Kapitel 4 - Aufbruchstimmung

440 37 7
                                    

Ich wedelte wie eine Blöde mit den Händen, um ihm zu zeigen, dass er weitersprechen sollte. Was er nach einer Zeit auch tat: „Also das, was du bei den Lakaien gemacht hast, nennt sich Verschleierung. Du ersetzt das, was sie sehen, durch ein Bild von dem, was du willst, dass sie es sehen. Du bist eine der letzten, wenn nicht sogar die letzte Visia.  Sagen wir es mal so: Alles, was du kannst, hat mit dem „Sehen“ zu tun.“ „Was sind Lakaien? Und wieso haben sie dich angegriffen? Und wieso vielleicht sogar die letzte Visia?“, fragte ich hektisch. Er hob die Hände und bedeutete mir, mich zu beruhigen: „Ganz ruhig, eins nach dem anderen. Also, Lakaien sind sozusagen die Marionetten der Vampire. Versteh mich nicht falsch, nicht alle Vampire sind solche Mistkerle und machen sich Lakaien, aber da gibt es halt schon welche. Und nun ja, es könnte sein, dass ich einem von diesen Mistkerlen auf den Schlips getreten bin, und es könnte auch sein, dass dieser dann ein paar von seinen Lakaien losgeschickt hat, um mich zu töten. Und wie es jemand auf mich abgesehen hat, so gibt es auch Leute, die es auf Visia abgesehen haben. Vor Jahren gab es noch mehr Visia. Sie waren zwar selten, aber es gab sie, bis so ein Typ auf die Idee kam, die Visia auszulöschen, und leider gelang ihm das auch, glaubte man jedenfalls. Du bist die erste Visia, die ich seit 100 Jahren gesehen habe." Ich wollte gerade etwas erwidern, als Kyrie mich am Arm packte und sagte: "Wir müssen von hier verschwinden!" "Hä? Wieso denn das?" "Die Lakaien haben unsere Spur aufgenommen, sie werden gleich hier sein." "Aber ich kann hier doch nicht so einfach weg!", schrie ich schon fast hysterisch. Er packte mich am Arm, riss mich hoch und sagte eindringlich: "Wenn du nicht sterben willst, komm mit. Der Meister der Lakaien wird bestimmt schon wissen, dass eine Visia hier ist, also könnte es sein, dass, falls die Lakaien dich erwischen, dir noch Schlimmeres als der Tod bevorsteht." Ich nickte. Ich hatte das Gefühl, ihm trauen zu können, was eigentlich nicht ganz so schlau ist, aber naja. Außerdem musste ich noch mehr über die Visia erfahren.

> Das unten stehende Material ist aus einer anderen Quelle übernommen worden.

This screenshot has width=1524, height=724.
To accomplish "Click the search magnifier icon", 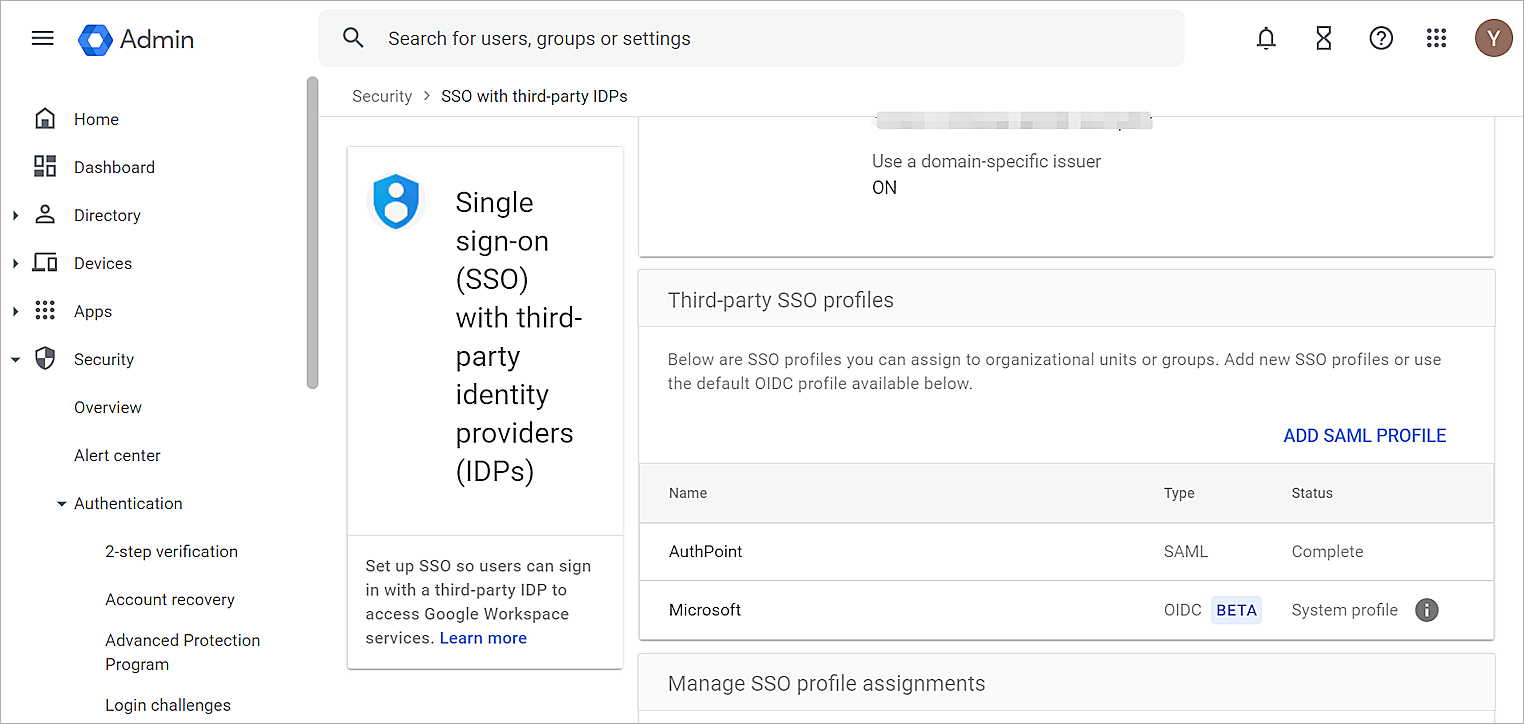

Er zog mich zur Terrassentür und knallte sie so heftig auf, dass das Glas splitterte. Die Reaktion war zwar ein bisschen drüber, aber da wir uns laut seiner Aussage in Lebensgefahr befinden sei ihm das verzeihen. Es trafen ihn Splitter am Arm, sodass ein kleiner Schnitt auf seiner Haut erschien. Ich konnte nicht anders, ich musste einfach auf den Schnitt starren. Es tropfte etwas Blut auf den Boden und ich sah ihm gebannt beim Fallen zu. Kyrie holte mich aus meiner Starre, indem er mich zu sich zog und mich hochhob. Er lief in einer Geschwindigkeit los, die mit einem ICE mithalten konnte. Eigentlich hätte ich mich nicht darüber wundern dürfen, immerhin bin ich ja, wie ich gerade herausgefunden habe, eine Visia, aber trotzdem fragte ich mich, wie das möglich ist. Aber da ich momentan nicht wirklich etwas anderes machen konnte, krallte ich mich an ihm fest und vergrub mein Gesicht an seiner Brust.